A proposta de Resolução 69, da Anvisa (Agência Nacional de Vigilância Sanitária), que estava em consulta pública desde 2007, foi amplamente discutida na última plenária do Conselho Nacional de Saúde, ocorrida no dia 17 de junho, em Brasília. Entre os itens abordados, estão a definição dos produtos que podem ser vendidos nos estabelecimentos farmacêuticos, além da restrição ao acesso aos medicamentos isentos de prescrição. Segundo a proposta, estes produtos só poderão ser dispensados, ao balcão, pelo farmacêutico.
O Diretor-Presidente da Anvisa, Dirceu Raposo, enfatizou que o tema da proposta originou-se de uma série de documentos sobre o uso indiscriminado de medicamentos. Ele acredita que não basta à população ter acesso ao produto, mas é necessário também receber a orientação correta sobre o seu uso.
O objetivo da Anvisa é regular a oferta de produtos, nas farmácias e drogarias, proibindo a comercialização de produtos alheios à natureza sanitária. Raposo ressaltou que as ações propostas pelo órgão promovem o tratamento e o uso correto dos medicamentos, valorizando o profissional farmacêutico.
O Presidente do CFF, Jaldo de Souza Santos, faz eco às projeções traçadas para a proposta de Resolução 69. “A norma viria a fortalecer o sentido sanitário que deve nortear os estabelecimentos farmacêuticos. Ou seja, ela endossaria a inquestionável e única vocação da farmácia, que é ser um estabelecimento de saúde, onde se dispensa produtos e se oferece serviços profissionais farmacêuticos”, afirmou Dr. Jaldo.
O Presidente do CNS, Francisco Batista Júnior, também, confirmou o apoio à proposta da Anvisa, e ressaltou a importância da definição daquilo que pode ser vendido, nas farmácias. Segundo Batista, este é o primeiro movimento de transformação das farmácias de estabelecimentos comerciais em estabelecimentos de saúde.

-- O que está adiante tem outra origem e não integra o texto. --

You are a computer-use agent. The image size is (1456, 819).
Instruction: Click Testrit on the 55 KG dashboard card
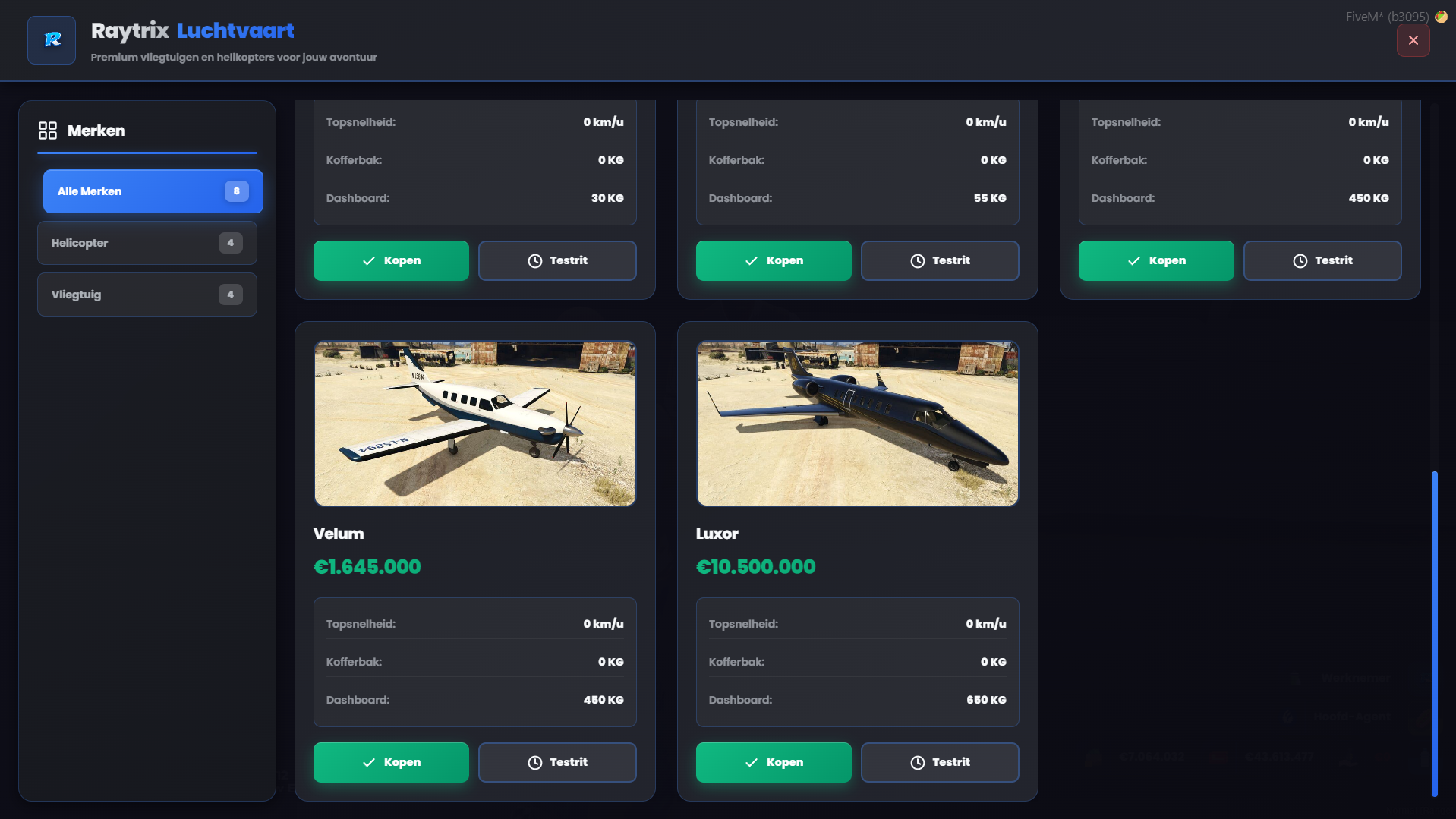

Sugestões do CFF - O Conselho Federal de Farmácia sugeriu a inclusão de alguns itens à proposta de Resolução 69, que foram aprovadas na plenária do CFF. Entre eles, estão a inclusão da definição de aconselhamento farmacêutico, da realização de curativos de menor complexidade como atribuições do farmacêutico, e da sala do farmacêutico, que seria um local destinado ao aconselhamento dos pacientes que necessitam de informações, mas que não podem ser fornecidas publicamente.